L’annonce a été faite officiellement ce jeudi par le ministère bolivien des Affaires étrangères. Les autorités ont précisé que cette mesure s’inscrivait dans le respect du droit international et des efforts des Nations Unies pour trouver une solution politique durable et mutuellement acceptable à ce différend régional.
Contexte et alignement sur la position onusienne
La résolution 2797 (2025) du Conseil de sécurité, à laquelle la Bolivie se réfère, réaffirme le rôle prééminent de l’Organisation des Nations Unies dans la recherche d’une solution réaliste, pragmatique, durable et fondée sur le compromis pour la question du Sahara. Elle soutient le processus des tables rondes, impliquant le Maroc, l’Algérie, la Mauritanie et le Front Polisario, et souligne la crédibilité et le sérieux de l’initiative marocaine d’autonomie comme base de toute solution.
En suspendant sa reconnaissance de l’entité séparatiste, la Bolivie s’aligne donc explicitement sur le cadre multilatéral défini par la communauté internationale. Cette démarche consolide la dynamique croissante observée ces dernières années, où de nombreux pays ont révisé ou gelé leur position sur cette question, reconnaissant la souveraineté du Maroc sur son Sahara.
Réactions et implications diplomatiques
Cette décision bolivienne est perçue comme un nouveau succès pour la Diplomatie marocaine, qui œuvre activement pour défaire la reconnaissance de la « RASD » à travers le monde. Elle réduit davantage le nombre limité d’États qui maintiennent encore des relations avec le Front Polisario, renforçant l’isolement diplomatique de cette organisation.

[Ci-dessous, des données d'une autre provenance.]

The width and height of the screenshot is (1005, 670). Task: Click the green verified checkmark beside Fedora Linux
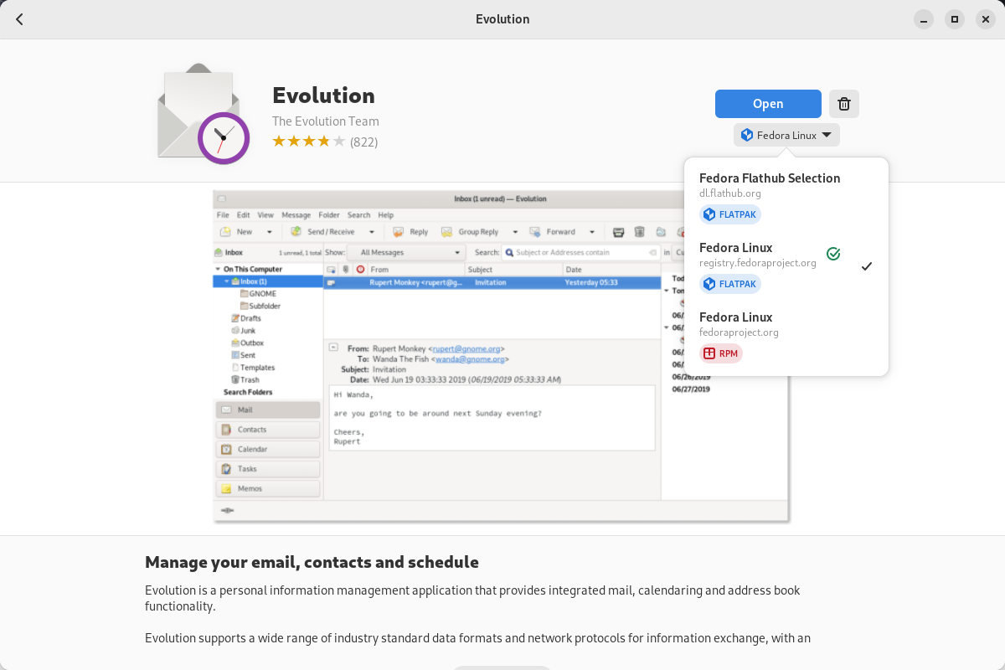(x=832, y=253)
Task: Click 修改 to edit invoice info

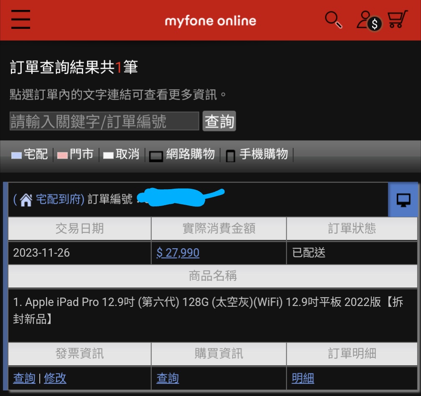Action: [55, 378]
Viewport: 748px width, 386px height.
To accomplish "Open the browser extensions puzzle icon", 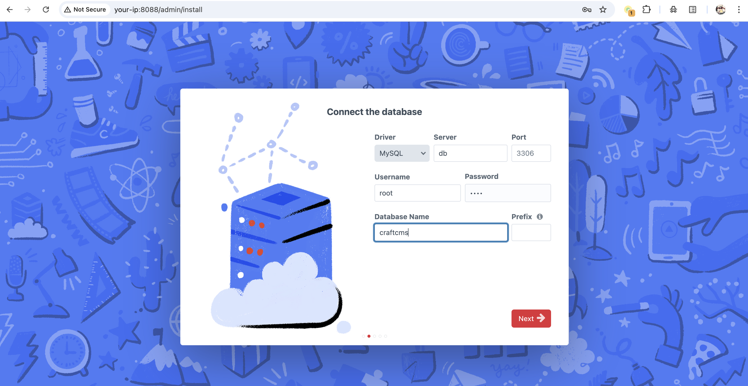I will (646, 10).
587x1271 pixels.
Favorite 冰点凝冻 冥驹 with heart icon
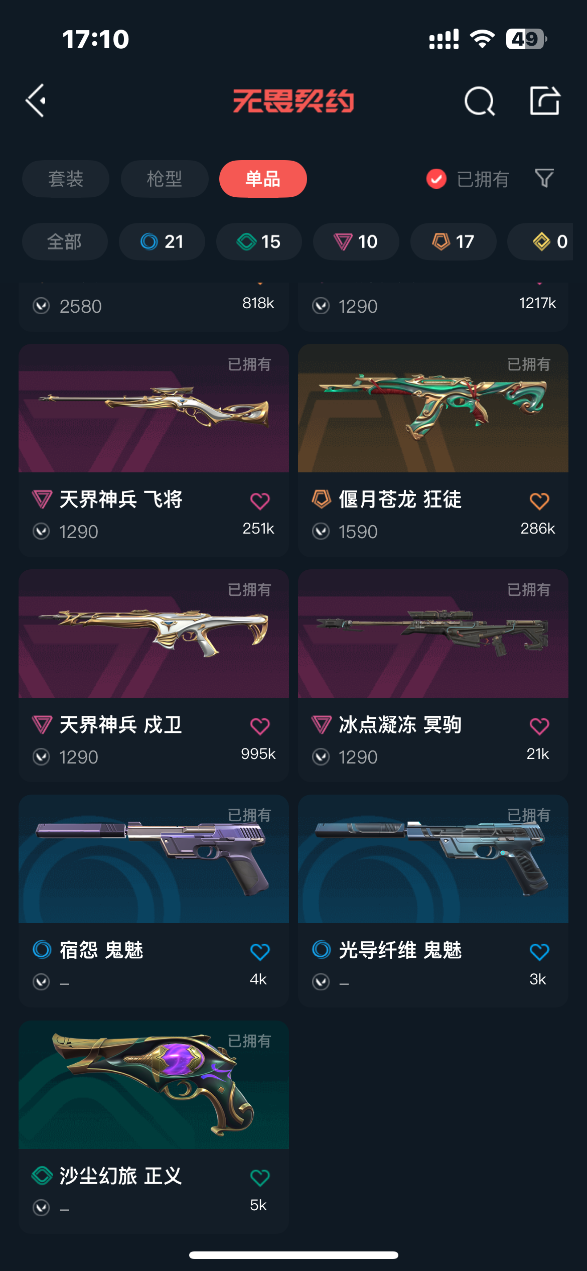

Elle confirme également la tendance en Amérique latine, une région où plusieurs pays, comme le Brésil, le Chili, la Colombie et le Pérou, ont déjà pris des décisions similaires ou exprimé leur soutien à l’intégrité territoriale du Royaume. L’action de la Bolivie pourrait influencer d’autres capitales de la région qui examinent leur position sur ce dossier.
Perspectives et prochaines étapes
La suspension de la reconnaissance par La Paz n’est pas une mesure isolée. Elle s’inscrit dans un contexte plus large de soutien international à l’autonomie marocaine, présentée comme une solution sérieuse, crédible et réaliste. Les prochaines étapes attendues concernent le processus politique onusien, avec la reprise potentielle des tables rondes sous les auspices de l’envoyé personnel du Secrétaire général.
Les observateurs s’attendent à ce que cette décision encourage d’autres nations à réévaluer leur position, conformément à l’évolution du dossier aux Nations Unies. La position bolivienne, désormais alignée sur les résolutions du Conseil de sécurité, renforce la légitimité de l’approche marocaine et isole davantage les thèses séparatistes.
La suite des événements dépendra des avancées dans le processus politique conduit par l’ONU. La communauté internationale, à travers le Conseil de sécurité, continue de prôner un esprit de réalisme et de compromis pour parvenir à une solution définitive. La décision de la Bolivie représente une étape supplémentaire vers cet objectif, en consolidant le consensus autour de la feuille de route tracée par les Nations Unies.